▶ **Work order**
Answer these questions from the report on Muhiydin d’Baha:
1. In which city was d’Baha a Black Lives Matter organizer?
2. On which street was he riding his bicycle when he was shot?
3. According to a friend, why had he traveled to New Orleans?

▶ **Excerpt provided**
Muhiydin d’Baha, Charleston BLM Organizer Killed in New Orleans

Muhiydin d’Baha, a prominent BLM organizer in Charleston was killed in New Orleans on Tuesday.

Muhiydin d’Baha, a prominent BLM organizer in Charleston was killed in New Orleans on Tuesday.

By Free Radical

On early Tuesday morning, Muhiydin d’Baha, a prominent Black Lives Matter organizer in the city of Charleston, SC was murdered in New Orleans. Police reports state that he was shot in the leg while riding his bicycle down Bienville St. He later bled to death after being taken to a local hospital. According to a friend, d’Baha had traveled to New Orleans to learn organizing strategies he could use in Charleston.

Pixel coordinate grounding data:
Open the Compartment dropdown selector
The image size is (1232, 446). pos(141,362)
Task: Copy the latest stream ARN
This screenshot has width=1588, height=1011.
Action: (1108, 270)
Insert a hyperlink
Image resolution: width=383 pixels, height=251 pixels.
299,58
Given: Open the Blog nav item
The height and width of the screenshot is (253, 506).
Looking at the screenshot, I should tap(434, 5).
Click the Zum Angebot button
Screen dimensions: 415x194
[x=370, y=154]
--
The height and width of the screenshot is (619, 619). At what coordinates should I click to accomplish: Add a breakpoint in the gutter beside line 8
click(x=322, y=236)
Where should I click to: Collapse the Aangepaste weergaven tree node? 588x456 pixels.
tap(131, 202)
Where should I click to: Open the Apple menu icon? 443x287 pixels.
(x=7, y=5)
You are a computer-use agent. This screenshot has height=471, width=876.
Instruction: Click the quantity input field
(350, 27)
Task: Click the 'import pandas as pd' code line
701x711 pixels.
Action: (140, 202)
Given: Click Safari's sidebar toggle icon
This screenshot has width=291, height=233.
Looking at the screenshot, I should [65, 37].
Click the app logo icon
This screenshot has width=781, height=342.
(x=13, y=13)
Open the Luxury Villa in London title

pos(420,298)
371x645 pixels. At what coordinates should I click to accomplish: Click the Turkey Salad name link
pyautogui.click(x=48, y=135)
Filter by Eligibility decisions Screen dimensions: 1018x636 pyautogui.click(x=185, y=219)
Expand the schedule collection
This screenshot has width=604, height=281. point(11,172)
---
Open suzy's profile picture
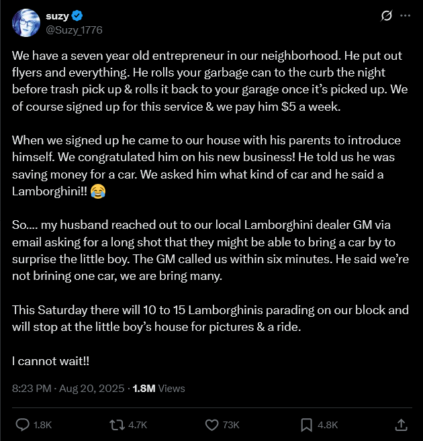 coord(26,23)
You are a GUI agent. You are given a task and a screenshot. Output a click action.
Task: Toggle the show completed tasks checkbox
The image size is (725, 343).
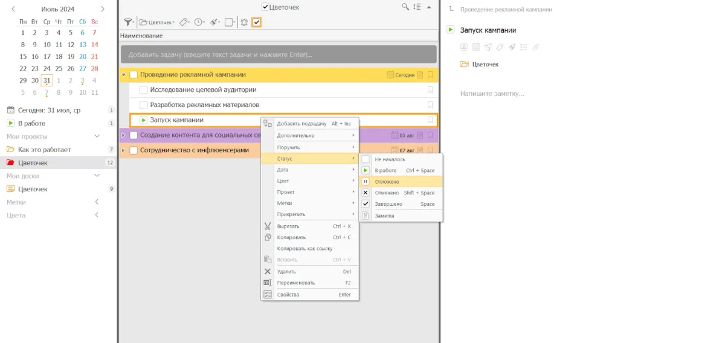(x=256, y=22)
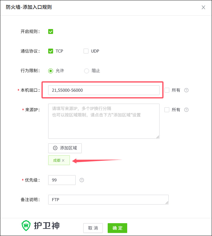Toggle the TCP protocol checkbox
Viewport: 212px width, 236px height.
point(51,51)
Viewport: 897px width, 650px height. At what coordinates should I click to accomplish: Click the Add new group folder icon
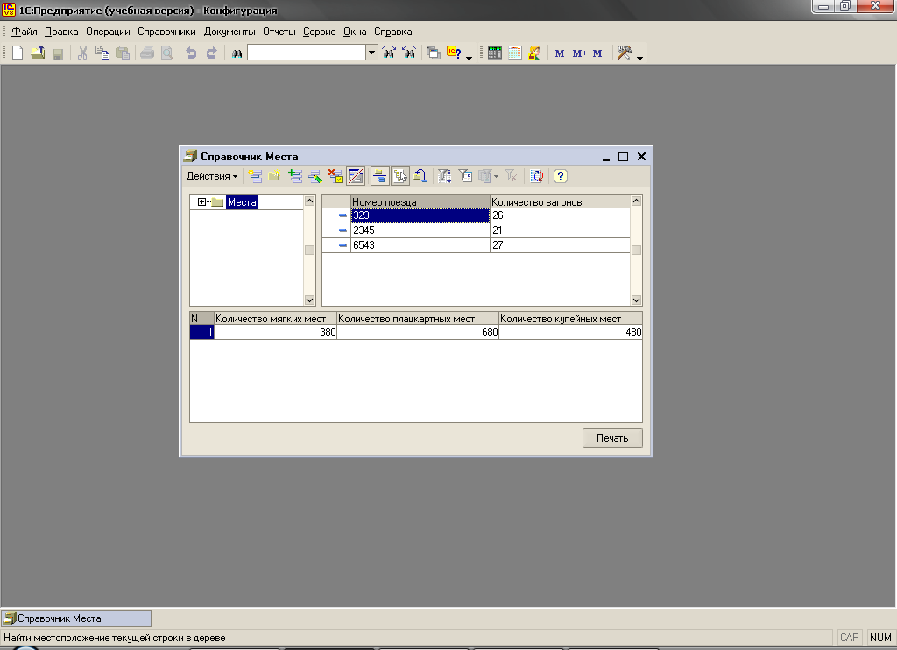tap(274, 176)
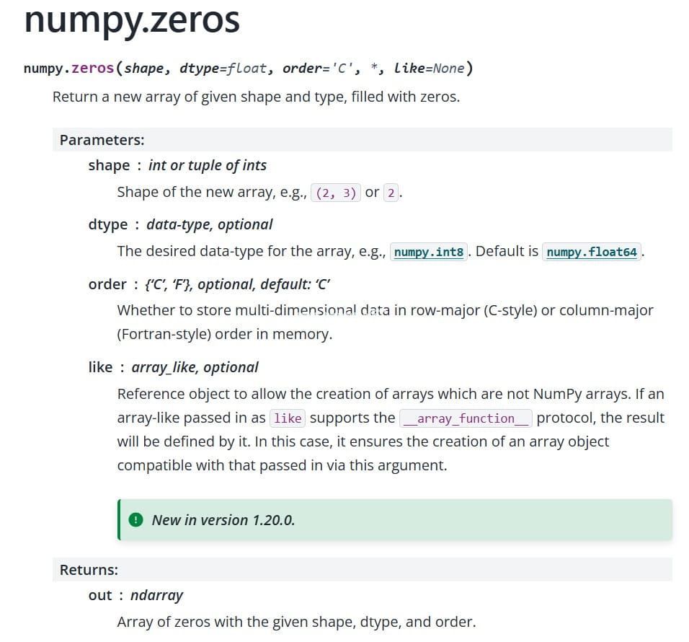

▶ **Result for this exercise**
1. Charleston, SC
2. Bienville St.
3. To learn organizing strategies he could use in Charleston.